Member Avatar for muaazab

I am trying to call the fork() system call. It works quite fine until I don't use printf method in the code. My code is as follows.

Platform: Linux Language: Pure C

#include <sys/types.h>
#include <unistd.h>
#include <stdio.h>

pid_t fork(void)

main()
{
int pid;
pid = fork();
if(pid == 0) 
{
// printf("This is child \n");
}
else {
// printf("This is parent \n");
}
}

As I said earlier it work quite fine but removing comment sign from two printf methods creates lots of problems.

Any idea why fork() method not allowing to use printf? What is the solution?

Thanks!

Member Avatar for Mouche

That code doesn't compile for me. You're missing a few things:

1) You're missing a semicolon at the end of the prototype for forking. You don't need that prototype at all, so get rid of it.

2) Your main() header should look like this "int main(int argc, char* argv[])". It doesn't even have a return type right now.

3) Once you have the return type as int, you need to have a return at the end of main() like this "return 0;".

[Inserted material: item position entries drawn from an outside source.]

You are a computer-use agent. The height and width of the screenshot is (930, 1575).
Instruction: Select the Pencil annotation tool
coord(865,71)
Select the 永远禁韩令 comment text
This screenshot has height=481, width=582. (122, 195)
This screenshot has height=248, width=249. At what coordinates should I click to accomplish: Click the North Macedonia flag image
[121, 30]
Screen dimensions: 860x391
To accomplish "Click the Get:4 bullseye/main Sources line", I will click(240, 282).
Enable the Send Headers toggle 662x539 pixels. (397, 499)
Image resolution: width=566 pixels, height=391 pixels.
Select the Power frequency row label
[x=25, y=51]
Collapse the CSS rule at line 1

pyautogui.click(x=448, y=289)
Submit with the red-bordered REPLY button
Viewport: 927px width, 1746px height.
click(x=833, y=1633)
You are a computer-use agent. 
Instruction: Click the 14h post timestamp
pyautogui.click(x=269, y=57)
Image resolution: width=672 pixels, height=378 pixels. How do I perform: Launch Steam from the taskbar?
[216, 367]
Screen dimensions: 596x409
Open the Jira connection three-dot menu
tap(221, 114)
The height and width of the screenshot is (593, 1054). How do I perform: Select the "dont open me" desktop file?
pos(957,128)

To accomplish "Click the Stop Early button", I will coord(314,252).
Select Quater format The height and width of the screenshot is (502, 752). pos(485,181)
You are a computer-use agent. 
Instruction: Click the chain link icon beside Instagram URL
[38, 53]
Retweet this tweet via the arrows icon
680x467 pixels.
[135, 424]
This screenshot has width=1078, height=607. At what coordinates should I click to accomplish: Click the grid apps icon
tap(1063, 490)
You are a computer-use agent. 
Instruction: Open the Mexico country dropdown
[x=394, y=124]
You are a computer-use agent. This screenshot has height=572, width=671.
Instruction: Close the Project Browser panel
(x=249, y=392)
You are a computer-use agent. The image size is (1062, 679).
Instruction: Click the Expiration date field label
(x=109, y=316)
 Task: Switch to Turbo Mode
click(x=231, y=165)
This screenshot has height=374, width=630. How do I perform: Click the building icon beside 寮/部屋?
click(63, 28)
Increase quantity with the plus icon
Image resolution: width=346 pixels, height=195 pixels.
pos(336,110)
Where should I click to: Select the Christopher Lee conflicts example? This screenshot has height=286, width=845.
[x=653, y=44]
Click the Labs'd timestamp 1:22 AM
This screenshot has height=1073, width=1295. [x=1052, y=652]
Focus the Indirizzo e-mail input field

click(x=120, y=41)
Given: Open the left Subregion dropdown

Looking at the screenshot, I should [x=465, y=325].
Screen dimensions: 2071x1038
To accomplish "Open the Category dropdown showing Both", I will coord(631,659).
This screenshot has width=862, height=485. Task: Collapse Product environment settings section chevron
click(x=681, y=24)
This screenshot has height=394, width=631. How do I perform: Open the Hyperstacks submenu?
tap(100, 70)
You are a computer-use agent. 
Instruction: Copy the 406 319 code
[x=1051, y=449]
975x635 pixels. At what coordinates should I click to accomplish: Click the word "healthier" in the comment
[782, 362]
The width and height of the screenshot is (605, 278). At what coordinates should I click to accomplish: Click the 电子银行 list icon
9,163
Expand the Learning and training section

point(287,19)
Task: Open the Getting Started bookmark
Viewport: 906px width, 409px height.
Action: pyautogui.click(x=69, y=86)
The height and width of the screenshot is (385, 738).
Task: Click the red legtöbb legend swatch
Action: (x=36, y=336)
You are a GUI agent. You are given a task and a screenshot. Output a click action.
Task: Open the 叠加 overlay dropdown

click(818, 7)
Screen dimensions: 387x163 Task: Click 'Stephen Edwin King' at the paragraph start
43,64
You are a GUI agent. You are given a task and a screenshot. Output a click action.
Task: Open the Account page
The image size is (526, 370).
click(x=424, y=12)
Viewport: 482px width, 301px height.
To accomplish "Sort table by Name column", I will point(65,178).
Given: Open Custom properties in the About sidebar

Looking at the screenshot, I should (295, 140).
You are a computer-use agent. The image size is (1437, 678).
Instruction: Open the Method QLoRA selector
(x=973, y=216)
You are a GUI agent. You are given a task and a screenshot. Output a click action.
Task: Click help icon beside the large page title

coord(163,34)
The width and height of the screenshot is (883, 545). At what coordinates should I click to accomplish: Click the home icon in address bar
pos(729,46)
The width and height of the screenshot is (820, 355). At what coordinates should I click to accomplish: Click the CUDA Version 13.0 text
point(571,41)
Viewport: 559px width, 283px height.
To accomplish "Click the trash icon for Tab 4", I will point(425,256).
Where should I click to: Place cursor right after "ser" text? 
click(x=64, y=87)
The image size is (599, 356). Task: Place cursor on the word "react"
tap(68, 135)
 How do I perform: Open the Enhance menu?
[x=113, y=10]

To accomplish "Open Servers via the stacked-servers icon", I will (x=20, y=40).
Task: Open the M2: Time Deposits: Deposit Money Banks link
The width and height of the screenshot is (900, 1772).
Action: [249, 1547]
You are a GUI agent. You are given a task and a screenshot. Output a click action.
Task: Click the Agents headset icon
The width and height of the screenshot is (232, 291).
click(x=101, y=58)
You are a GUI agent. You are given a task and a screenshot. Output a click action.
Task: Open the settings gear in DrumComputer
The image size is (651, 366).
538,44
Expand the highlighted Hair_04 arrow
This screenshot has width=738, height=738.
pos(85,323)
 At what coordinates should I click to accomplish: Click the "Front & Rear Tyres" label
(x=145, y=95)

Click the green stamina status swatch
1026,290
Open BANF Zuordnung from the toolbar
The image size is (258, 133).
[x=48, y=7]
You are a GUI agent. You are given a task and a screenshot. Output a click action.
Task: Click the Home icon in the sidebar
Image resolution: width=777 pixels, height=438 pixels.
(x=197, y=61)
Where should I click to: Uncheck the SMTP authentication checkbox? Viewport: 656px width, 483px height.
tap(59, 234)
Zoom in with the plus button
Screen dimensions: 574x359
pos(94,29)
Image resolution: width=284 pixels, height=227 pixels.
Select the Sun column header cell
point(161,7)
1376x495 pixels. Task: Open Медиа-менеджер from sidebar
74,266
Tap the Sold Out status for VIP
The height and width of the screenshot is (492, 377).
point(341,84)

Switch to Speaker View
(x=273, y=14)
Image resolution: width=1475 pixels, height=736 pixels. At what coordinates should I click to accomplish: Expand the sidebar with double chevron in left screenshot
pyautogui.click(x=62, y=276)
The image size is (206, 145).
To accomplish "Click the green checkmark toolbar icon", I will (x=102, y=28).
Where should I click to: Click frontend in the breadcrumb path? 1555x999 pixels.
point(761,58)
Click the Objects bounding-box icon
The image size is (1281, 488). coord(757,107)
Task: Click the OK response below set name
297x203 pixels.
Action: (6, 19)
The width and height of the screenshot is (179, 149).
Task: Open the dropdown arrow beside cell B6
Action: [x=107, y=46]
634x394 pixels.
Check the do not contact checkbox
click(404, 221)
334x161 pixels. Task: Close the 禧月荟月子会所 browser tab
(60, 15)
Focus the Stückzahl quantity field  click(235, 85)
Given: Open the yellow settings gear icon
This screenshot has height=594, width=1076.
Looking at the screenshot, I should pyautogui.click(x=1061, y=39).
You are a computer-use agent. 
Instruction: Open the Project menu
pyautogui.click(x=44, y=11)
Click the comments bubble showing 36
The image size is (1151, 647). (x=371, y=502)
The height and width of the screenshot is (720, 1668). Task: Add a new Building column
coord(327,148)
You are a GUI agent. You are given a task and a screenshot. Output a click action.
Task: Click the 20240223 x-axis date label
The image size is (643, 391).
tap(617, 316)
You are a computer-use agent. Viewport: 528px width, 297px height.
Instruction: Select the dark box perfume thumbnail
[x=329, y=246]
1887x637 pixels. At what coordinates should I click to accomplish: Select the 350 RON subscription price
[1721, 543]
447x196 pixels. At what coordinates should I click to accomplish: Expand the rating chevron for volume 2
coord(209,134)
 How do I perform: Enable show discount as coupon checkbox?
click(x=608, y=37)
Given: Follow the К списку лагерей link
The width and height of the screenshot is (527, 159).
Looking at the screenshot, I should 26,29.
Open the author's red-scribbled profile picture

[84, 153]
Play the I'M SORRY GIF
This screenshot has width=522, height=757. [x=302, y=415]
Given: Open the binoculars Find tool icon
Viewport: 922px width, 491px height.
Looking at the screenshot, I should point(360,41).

Once you have those issues fixed, your code should show nothing (but still run) when the printf statements are commented out, and you should get those two print messages in a row if you uncomment the printf functions out.

Member Avatar for muaazab

ok thank you LaMouche, my problem solved.
The problem was that I was using wrong quotation marks round the printf statement. This was due to the program "OpenOffice.org".